CENTRAL — Alabama's fiery former chief justice declared Thursday that Louisiana Gov. John Bel Edwards has no right to limit crowd sizes at houses of worship during an outbreak of the novel coronavirus.
Occasionally using end-times rhetoric, Roy Moore said the constitutional rights of holy men and women outweighed those of a government trying to keep its people safe.
"We’ve got to remember the First Amendment exists because we can worship God the way want to and no government can come in and tell you you can’t assemble in church," Moore said to the applause of a few dozen Life Tabernacle parishioners.
Central city police this week cited Life Tabernacle's pastor, Tony Spell, with six misdemeanor counts of violating Edwards' order limiting crowd sizes. At most, Spell faces a $500 fine and a 90-day jail term on each count. Hours after police arrested Spell on Tuesday, the pastor conducted another church service.
Edwards and medical experts say limiting crowd sizes to 50 people or fewer can blunt the spread of the coronavirus. President Donald Trump has suggested groups be no larger than 10.
Joe Long, a Baton Rouge lawyer who plans to enroll as the church's and Spell's attorney if legal action is taken, said Edwards' order isn't the "least restrictive means" required under the law to protect against the pandemic, while grocery stores and other services the state has deemed essential aren't held to the same standard.
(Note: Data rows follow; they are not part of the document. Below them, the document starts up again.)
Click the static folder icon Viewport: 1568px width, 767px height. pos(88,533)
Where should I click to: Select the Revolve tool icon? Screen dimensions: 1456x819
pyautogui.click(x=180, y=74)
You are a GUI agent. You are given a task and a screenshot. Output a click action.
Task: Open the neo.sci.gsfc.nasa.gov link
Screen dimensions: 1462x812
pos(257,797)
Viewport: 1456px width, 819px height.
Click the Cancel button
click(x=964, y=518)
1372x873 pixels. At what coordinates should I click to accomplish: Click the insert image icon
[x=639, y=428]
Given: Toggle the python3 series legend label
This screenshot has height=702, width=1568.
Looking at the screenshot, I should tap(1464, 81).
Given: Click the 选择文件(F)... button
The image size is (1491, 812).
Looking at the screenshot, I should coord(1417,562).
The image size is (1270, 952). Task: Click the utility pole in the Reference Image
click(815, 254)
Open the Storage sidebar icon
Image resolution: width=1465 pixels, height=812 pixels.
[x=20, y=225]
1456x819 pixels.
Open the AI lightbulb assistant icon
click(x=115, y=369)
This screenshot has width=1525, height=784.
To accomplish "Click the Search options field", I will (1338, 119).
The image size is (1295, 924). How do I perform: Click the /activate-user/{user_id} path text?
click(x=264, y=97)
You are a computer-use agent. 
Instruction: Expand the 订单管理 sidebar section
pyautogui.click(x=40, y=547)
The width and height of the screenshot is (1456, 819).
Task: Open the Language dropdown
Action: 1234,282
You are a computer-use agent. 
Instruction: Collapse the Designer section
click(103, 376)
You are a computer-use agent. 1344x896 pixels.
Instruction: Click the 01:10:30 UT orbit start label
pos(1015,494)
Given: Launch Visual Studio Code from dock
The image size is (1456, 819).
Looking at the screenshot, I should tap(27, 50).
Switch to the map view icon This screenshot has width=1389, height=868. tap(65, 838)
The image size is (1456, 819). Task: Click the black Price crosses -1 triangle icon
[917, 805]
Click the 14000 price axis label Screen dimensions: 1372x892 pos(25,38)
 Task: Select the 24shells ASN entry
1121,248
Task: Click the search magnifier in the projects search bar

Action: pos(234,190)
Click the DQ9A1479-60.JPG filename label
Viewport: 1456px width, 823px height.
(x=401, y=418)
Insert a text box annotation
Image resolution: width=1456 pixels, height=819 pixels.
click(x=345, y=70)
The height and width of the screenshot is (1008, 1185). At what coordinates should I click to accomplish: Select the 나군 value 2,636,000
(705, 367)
"As long as there are other businesses that are out in the open and have more than 10 people, this church shall have the ability to stay open and have more than 10 people," Long said.
Many churches have moved their worship services and Bible studies online.
Moore, who is licensed to practice law in Alabama, said he will seek to be admitted to practice in Louisiana and sit as co-counsel for Spell and the church.
Moore was removed from Alabama's highest court after defying a federal judge's order to remove a Ten Commandments monument from the state's high court, and after being re-elected was suspended over his defiance against a U.S. Supreme Court ruling on same sex marriages.
He resigned from the bench and ran for the U.S. Senate but lost to Democrat Doug Jones amid allegations Moore had sexually assaulted women and teenage girls in his 30s, charges he denied. He ran again this year and placed fourth this spring in the Republican primary.